On Wednesday, Transport Minister Fikile Mbalula announced relaxation of regulations for public transport, increasing the hours of operation and passenger loads.
This followed negotiations with the SA National Taxi Council (SANTACO), which had resisted the much stricter regulations that had been imposed last week.
‘Lockdown will collapse’
In a Twitter post on Thursday, Malema warned the state against negotiating with “non-essential” sectors of the economy.
He wrote, “If the state is not going to be firm and not negotiate with any non-essential sector of the economy for relaxation of lockdown regulations, this lockdown will collapse, barbarism will emerge and the deadly coronavirus will spread like wildfire: millions will die.
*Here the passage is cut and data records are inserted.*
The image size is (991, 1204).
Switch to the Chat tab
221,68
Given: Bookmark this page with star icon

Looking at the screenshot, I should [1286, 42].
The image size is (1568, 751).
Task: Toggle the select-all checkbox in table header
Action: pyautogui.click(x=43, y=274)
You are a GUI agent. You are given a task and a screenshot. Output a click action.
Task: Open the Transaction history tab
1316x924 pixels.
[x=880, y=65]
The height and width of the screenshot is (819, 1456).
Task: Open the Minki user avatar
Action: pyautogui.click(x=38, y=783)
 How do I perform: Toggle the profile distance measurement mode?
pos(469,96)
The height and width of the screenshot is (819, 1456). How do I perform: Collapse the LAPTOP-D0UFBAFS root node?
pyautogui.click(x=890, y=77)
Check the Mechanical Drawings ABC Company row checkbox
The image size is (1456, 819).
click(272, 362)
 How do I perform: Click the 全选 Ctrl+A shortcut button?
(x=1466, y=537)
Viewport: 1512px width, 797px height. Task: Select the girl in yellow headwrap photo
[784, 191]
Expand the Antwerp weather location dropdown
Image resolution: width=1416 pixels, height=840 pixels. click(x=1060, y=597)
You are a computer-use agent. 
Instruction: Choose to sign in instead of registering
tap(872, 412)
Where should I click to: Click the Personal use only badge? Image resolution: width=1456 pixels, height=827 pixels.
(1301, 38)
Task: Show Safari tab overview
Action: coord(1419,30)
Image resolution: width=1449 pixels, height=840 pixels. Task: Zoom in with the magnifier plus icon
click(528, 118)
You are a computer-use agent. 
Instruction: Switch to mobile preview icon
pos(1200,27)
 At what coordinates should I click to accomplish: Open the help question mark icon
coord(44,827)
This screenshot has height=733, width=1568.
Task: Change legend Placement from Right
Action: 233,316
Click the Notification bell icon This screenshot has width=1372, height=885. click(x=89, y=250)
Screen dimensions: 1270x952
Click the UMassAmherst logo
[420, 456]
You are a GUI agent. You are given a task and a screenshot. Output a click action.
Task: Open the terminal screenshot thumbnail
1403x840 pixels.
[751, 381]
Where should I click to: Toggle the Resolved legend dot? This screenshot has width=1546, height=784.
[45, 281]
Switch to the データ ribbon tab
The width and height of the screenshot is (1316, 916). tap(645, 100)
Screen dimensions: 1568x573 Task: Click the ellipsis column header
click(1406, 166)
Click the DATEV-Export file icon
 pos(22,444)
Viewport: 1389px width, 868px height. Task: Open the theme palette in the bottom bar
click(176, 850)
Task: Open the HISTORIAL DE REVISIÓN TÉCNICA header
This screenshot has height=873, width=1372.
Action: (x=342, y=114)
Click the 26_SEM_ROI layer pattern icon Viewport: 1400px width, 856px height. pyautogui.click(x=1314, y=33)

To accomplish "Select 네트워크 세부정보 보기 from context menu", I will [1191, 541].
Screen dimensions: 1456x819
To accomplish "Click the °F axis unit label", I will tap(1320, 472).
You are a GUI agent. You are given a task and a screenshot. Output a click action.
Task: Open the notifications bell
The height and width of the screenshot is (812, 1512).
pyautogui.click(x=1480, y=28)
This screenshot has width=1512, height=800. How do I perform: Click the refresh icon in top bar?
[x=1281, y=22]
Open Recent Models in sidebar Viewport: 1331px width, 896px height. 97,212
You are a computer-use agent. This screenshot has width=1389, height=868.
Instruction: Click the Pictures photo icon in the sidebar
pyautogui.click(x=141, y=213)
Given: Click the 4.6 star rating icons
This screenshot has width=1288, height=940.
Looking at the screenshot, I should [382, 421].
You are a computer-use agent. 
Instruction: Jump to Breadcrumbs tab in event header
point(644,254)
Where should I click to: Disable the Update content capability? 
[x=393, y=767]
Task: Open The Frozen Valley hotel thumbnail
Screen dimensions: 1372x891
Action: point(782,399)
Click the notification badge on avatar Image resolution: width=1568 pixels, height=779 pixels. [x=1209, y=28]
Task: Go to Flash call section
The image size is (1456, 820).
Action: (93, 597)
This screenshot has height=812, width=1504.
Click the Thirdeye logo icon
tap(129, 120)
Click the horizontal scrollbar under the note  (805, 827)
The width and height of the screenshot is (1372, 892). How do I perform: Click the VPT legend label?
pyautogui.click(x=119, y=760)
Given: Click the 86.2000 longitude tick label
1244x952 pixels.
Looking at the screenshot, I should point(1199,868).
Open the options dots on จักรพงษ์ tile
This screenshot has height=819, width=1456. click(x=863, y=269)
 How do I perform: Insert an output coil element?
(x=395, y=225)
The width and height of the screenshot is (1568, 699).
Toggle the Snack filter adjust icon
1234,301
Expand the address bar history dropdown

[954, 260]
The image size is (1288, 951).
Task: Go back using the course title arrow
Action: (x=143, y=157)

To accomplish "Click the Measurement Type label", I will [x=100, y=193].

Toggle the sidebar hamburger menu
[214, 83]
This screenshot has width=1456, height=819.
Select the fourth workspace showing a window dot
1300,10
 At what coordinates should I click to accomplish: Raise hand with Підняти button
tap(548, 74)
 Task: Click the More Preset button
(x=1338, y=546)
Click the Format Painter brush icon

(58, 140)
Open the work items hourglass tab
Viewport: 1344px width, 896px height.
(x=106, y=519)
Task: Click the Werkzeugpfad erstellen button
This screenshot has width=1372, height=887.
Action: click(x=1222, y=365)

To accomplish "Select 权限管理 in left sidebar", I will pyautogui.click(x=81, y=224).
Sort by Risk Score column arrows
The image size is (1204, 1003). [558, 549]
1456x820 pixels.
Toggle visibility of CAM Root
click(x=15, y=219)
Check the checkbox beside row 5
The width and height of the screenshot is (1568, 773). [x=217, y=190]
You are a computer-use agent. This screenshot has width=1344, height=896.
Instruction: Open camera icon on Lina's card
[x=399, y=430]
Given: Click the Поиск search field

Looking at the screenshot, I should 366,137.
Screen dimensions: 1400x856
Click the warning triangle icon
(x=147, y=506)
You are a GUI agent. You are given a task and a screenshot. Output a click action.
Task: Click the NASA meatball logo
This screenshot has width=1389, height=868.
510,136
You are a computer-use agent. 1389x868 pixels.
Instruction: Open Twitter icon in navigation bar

Stop it cowards!”
The EFF also issued a statement on Thursday saying no institution should be “more powerful than the state.”
“It cannot be that the government bows to the pressure of anyone merely because such people are demanding that the state relax regulations so that they can continue to make profit during a dangerous health disaster,” the party said.
Taxi industry relaxations
Regulations gazetted last week imposed a maximum loading capacity of 50% on public transport to allow for transportation of essential workers.
The regulations also indicated that the public transport sector could only operate during 5-9am and 4-8pm.
However, at a press briefing on Wednesday, Mbalula relaxed the operating hours to 5-10am and 4-9pm.
He also announced that taxis could have 100% load capacity as long as all passengers wore protective face masks.
Mbalula however rescinded the 100% load capacity regulation late on Wednesday following further consultations.
In a statement, he said, “After our announcement of catering for 100%, there was a public outcry about the impact of such an arrangement on the health safety of public transport users.
“We took these issues seriously and engaged with key stakeholders, resulting in a consensus of maximising loading capacity to 70%.”